Starting at the line that contains "This screenshot has height=543, width=965.", transcribe every remaining line of the entries exactly, including the last one.

(Material supplied)

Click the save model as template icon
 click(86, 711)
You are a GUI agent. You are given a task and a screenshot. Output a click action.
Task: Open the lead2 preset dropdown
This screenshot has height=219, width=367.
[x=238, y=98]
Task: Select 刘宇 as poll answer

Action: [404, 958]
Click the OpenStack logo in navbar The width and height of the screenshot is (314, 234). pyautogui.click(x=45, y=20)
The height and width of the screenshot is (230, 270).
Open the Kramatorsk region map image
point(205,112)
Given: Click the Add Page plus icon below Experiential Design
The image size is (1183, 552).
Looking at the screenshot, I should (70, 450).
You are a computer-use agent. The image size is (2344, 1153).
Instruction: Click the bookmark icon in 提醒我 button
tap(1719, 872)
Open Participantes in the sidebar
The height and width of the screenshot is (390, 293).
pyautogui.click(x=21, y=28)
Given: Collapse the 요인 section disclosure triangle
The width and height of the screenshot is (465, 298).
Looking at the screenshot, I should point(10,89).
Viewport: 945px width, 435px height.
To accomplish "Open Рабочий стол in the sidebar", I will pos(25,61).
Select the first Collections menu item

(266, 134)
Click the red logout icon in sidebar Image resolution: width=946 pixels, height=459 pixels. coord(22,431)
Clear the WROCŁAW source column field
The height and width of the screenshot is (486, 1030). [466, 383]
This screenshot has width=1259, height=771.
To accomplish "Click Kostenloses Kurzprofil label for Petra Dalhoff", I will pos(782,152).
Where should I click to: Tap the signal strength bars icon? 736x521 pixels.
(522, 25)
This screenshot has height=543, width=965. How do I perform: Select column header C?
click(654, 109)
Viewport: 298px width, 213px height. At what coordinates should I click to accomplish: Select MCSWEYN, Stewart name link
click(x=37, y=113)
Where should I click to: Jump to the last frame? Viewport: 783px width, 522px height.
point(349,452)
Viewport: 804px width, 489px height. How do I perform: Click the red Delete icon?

(End Material supplied)

*Response area*.
This screenshot has height=543, width=965. How do I perform: Select column header C?
click(654, 109)
Viewport: 298px width, 213px height. At what coordinates should I click to accomplish: Select MCSWEYN, Stewart name link
click(x=37, y=113)
Where should I click to: Jump to the last frame? Viewport: 783px width, 522px height.
point(349,452)
Viewport: 804px width, 489px height. How do I perform: Click the red Delete icon?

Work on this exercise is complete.